Il dramma dei reduci del rave. “Molti suicidi tra i superstiti”

Raid dalla Siria: così Hamas tenta di aprire un nuovo fronte

Le immagini della mattanza compita dai terroristi di Hamas al rave party nel deserto il 7 ottobre hanno fatto il giro del mondo. Una violenza cieca e terribile con giovani uccisi, inseguiti e braccati come prede. Senza alcuna forma di pietà o umanità. 360 sono stati quelli massacrati sul posto. Decine quelli rapiti. Moltissime donne stuprate e poi uccise. Quelli che si sono salvati, chi riuscendo a fuggire, chi nascondendosi, chi fingendosi morto per evitare le raffiche, a due mesi dal raid stanno male. Al punto che alcuni di loro non hanno retto al trauma subito e si sono tolti la vita nei giorni successivi. Ad altri invece è andata meglio, grazie al supporto psicologico che stanno ricevendo. Secondo il capo della polizia israeliana Yaacov Shabtai in 18 tra uomini e donne sono tutt’ora in cura nei reparti per la salute mentale. Per cercare di riprendersi e provare a tornare a una vita normale.

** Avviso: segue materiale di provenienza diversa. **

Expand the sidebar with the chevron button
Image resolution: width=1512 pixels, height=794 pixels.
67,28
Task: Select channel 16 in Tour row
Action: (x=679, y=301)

Non è facile, perché quello che hanno vissuto e visto è un bagaglio pesantissimo da portare. Alcuni sono rimasti in stato vegetativo per giorni. In altri si è sviluppato un senso di colpa per essere sopravvissuti, con quella tragica domanda «perché io sì e loro no» che non esce dalla testa. «Penso che alcuni di loro non testimonieranno mai su ciò che hanno vissuto», spiega la ministra per l’empowerment femminile May Golan. A spingere perché i sopravvissuti avessero un supporto psicologico importante è stata la dottoressa Lia Naorche ha di fatto costruito una comunità in cui segue le vittime dell’assalto. «I loro corpi erano integri ma i loro occhi vuoti, non sembravano neanche vivi. Il male che hanno incontrato non si può spiegare – ha raccontato la dottoressa alla BBC – Noi cerchiamo di riportarli alla luce, di riportarli a credere in loro stessi e negli altri». Lior Gelbaum, 24 anni, (nella foto) è uno dei pochi che riesce a ricordare quanto successo quel giorno. «Abbiamo iniziato a sentire degli spari sopra le nostre teste, abbiamo iniziato a correre verso il campo aperto. Non sapevamo dove stavamo andando o cosa stava succedendo. Eravamo bloccati, due persone avevano una grande macchina e ci hanno fatti salire. Ci hanno salvato la vita».

Il disturbo da stress post-traumatico è considerato una forma di disagio mentale che si sviluppa in seguito a esperienze fortemente traumatiche. Si è iniziato a studiare a partire dalla guerra del Vietnam e dai suoi effetti devastanti sui veterani. Ma anche attacchi terroristici, guerre, bombe, incidenti aerei, terremoti, inondazioni o altri eventi portano alle stesse conseguenze. Effetti anche devastanti sulla salute mentale delle vittime. Un dramma per chi è sopravvissuto. Che va di pari passo con quello ancora peggiore di chi non c’è più. E rende ancora più terribilmente indimenticabile quel maledetto 7 ottobre.